:: GIVEN INFORMATION ::
§
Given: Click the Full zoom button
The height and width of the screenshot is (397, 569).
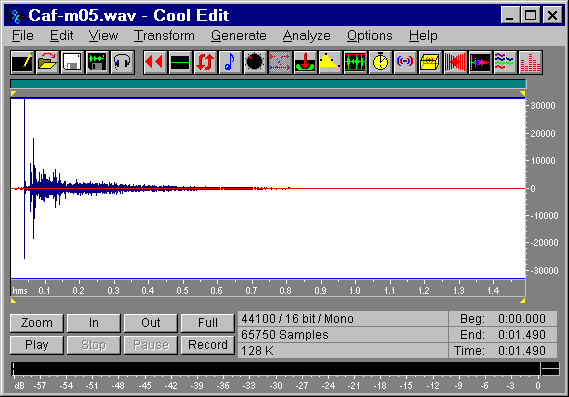Looking at the screenshot, I should coord(208,323).
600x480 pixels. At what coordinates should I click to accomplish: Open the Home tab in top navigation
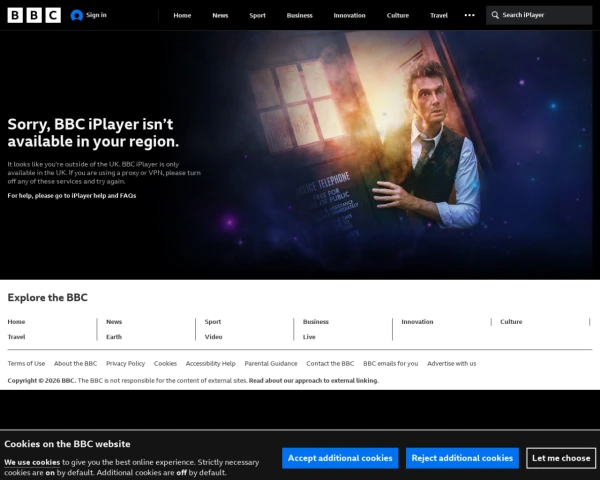pos(182,15)
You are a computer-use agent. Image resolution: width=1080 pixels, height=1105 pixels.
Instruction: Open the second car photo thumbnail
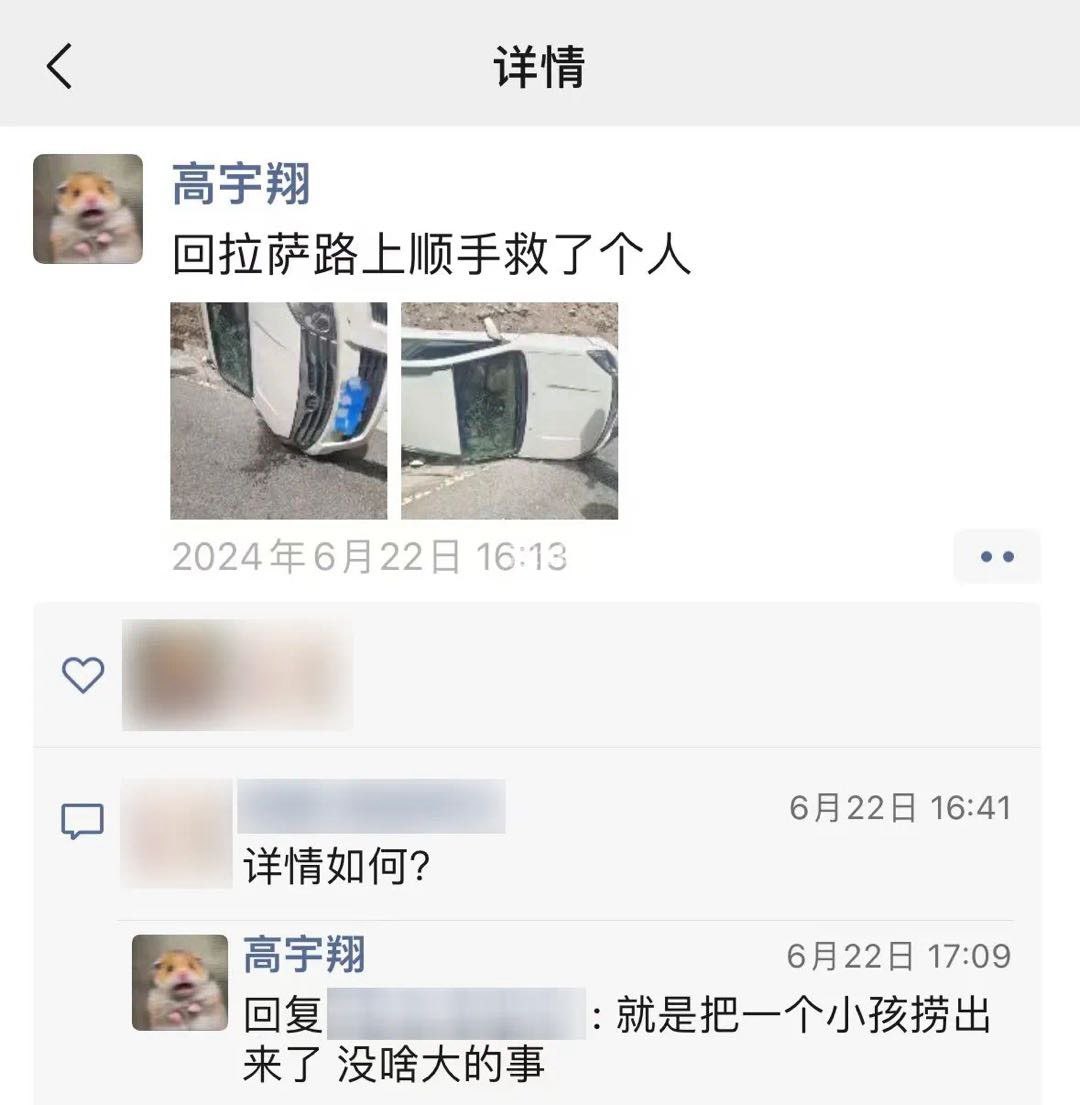coord(509,411)
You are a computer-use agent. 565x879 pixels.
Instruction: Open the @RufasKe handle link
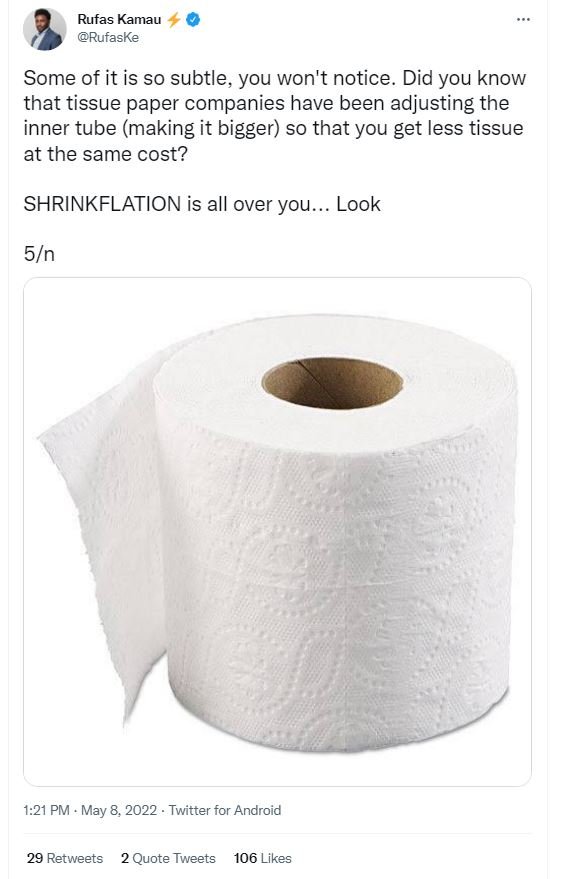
§
What is needed is an exact repeat of only the lines from the one containing "600x480 pixels. At" through the last line of the listing above, both ends included, without the pictures.

:: RESPONSE TO THE EXERCISE ::
600x480 pixels. At what coordinates should I click to accomplish: Open the Home tab in top navigation
pos(182,15)
You are a computer-use agent. Image resolution: width=1080 pixels, height=1105 pixels.
Instruction: Open the second car photo thumbnail
coord(509,411)
You are a computer-use agent. 565x879 pixels.
Instruction: Open the @RufasKe handle link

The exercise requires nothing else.